Package: perl
Version: 5.34.0-3
Severity: normal
Sometimes when doing s///gre on tainted utf8 string, perl warns about
malformed UTF-8 characters or outright panics.
This warns:
$ perl -Twe '$_ = $^X =~ s/./"\x{10469}"/gre'
Malformed UTF-8 character (unexpected end of string) in substitution iterator
at -e line 1.
These die:
$ perl -Twe '$_ = $^X =~ s/.*/"\x{10469}"/gre'
panic: sv_pos_b2u: bad byte offset, blen=4, byte=13 at -e line 1.
$ perl -Twe '$_ = "\x{105}$^X" =~ s/./""/gre'
panic: sv_pos_b2u: bad byte offset, blen=0, byte=2 at -e line 1.
Notably, all these warnings and panics go away when taint mode is not
used or no tainted strings are involved, or when there are no UTF-8
characters involved. No problems seem to appear when not using "/r"
either so currently I'm just using a temporary variable as a workaround.
I think it might be an upstream bug.
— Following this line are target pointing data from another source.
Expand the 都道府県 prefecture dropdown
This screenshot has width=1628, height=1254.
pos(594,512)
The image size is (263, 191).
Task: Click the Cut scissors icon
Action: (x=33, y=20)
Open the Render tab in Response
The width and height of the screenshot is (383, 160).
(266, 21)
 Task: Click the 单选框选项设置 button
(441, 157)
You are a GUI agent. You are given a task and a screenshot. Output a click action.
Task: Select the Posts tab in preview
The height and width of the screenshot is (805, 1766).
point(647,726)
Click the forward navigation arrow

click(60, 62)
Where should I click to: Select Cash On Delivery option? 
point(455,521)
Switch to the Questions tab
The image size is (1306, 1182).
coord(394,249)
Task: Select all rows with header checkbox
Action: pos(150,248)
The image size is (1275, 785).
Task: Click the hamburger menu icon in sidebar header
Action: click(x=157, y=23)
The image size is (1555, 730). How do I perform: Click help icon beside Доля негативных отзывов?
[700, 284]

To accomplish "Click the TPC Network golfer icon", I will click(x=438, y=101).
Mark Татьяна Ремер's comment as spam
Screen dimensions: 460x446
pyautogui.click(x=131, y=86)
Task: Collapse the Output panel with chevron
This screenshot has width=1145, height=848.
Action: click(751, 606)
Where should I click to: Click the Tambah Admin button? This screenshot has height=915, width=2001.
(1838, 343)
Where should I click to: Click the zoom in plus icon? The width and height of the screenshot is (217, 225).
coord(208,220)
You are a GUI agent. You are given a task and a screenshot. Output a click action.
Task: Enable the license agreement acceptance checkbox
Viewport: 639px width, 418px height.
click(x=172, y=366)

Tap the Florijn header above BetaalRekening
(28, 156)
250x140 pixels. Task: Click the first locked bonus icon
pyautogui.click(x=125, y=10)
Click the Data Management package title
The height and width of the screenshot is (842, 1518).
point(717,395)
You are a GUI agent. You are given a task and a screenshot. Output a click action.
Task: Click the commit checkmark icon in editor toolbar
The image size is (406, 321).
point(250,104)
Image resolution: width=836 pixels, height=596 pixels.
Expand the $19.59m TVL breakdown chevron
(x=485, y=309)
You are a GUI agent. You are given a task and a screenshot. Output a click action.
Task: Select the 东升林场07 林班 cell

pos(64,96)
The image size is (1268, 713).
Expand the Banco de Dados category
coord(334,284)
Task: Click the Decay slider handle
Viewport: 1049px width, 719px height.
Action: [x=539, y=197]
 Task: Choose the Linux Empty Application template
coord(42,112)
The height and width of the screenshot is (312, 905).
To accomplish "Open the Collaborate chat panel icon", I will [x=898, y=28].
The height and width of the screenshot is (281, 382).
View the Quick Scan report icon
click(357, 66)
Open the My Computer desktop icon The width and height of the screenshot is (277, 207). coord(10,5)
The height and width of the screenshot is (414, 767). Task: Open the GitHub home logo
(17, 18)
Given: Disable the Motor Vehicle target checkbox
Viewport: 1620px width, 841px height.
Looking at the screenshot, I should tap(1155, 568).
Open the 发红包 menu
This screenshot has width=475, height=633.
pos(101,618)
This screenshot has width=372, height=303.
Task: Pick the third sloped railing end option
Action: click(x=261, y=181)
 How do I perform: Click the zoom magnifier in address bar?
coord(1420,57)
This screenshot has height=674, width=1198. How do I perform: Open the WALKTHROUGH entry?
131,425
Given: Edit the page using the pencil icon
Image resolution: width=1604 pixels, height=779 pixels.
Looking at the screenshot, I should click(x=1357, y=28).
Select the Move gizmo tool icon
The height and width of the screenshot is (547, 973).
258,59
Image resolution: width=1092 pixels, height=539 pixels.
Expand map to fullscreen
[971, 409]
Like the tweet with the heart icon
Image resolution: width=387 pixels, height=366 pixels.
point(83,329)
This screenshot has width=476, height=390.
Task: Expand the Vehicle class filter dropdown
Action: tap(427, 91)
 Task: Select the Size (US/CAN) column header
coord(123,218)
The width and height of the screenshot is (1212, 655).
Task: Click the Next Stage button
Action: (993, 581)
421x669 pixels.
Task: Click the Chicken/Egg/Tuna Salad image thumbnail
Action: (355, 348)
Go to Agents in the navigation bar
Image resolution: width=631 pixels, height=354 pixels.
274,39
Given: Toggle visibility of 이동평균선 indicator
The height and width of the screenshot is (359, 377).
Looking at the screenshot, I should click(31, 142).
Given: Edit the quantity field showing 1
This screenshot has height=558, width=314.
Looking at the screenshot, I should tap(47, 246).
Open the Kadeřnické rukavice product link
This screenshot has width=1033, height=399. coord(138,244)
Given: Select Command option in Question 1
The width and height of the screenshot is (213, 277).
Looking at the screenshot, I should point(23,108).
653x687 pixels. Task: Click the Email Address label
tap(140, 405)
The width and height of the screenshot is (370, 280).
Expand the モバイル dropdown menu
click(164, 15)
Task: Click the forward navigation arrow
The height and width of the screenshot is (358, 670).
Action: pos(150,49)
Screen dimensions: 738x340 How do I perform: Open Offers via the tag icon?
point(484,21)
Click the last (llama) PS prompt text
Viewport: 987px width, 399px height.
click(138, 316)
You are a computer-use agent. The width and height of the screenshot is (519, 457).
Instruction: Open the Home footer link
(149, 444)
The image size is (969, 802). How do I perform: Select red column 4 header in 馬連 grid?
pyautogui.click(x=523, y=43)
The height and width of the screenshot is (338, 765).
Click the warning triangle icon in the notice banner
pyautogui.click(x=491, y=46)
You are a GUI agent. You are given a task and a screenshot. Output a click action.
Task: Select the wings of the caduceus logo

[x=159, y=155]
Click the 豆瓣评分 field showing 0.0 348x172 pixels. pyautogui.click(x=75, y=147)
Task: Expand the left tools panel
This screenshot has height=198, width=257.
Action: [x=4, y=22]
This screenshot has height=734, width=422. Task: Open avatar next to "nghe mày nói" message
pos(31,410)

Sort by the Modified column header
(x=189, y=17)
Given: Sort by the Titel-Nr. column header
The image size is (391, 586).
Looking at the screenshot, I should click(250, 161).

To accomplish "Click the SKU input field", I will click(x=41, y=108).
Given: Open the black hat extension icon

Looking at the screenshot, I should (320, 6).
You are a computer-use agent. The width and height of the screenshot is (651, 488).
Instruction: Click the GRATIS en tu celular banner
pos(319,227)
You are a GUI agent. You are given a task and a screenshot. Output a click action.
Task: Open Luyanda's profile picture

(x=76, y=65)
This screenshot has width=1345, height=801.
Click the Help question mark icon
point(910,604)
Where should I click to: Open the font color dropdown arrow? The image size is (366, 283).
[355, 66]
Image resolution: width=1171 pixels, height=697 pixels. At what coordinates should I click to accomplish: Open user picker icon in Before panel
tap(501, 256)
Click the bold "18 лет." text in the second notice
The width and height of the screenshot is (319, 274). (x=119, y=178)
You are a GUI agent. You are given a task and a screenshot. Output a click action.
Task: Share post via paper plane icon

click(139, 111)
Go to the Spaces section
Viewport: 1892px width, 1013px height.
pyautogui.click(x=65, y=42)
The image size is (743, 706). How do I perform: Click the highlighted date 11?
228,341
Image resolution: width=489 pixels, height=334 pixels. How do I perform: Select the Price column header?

It seems superficially similar to
RT #122148 from 2014, but I know nothing about internals so that's it.
-- System Information:
Debian Release: bookworm/sid
APT prefers testing
APT policy: (900, 'testing'), (700, 'unstable')
Architecture: amd64 (x86_64)
Kernel: Linux 5.15.0-3-amd64 (SMP w/4 CPU threads)
Kernel taint flags: TAINT_WARN, TAINT_OOT_MODULE, TAINT_UNSIGNED_MODULE
Locale: LANG=C.UTF-8, LC_CTYPE=C.UTF-8 (charmap=UTF-8), LANGUAGE not set
Shell: /bin/sh linked to /bin/dash
Init: sysvinit (via /sbin/init)
Versions of packages perl depends on:
ii dpkg 1.21.1
ii libperl5.34 5.34.0-3
ii perl-base 5.34.0-3
ii perl-modules-5.34 5.34.0-3
Versions of packages perl recommends:
ii netbase 6.3
Versions of packages perl suggests:
pn libtap-harness-archive-perl <none>
ii libterm-readline-gnu-perl 1.42-2+b1
ii make 4.3-4.1
ii perl-doc 5.34.0-3
-- no debconf information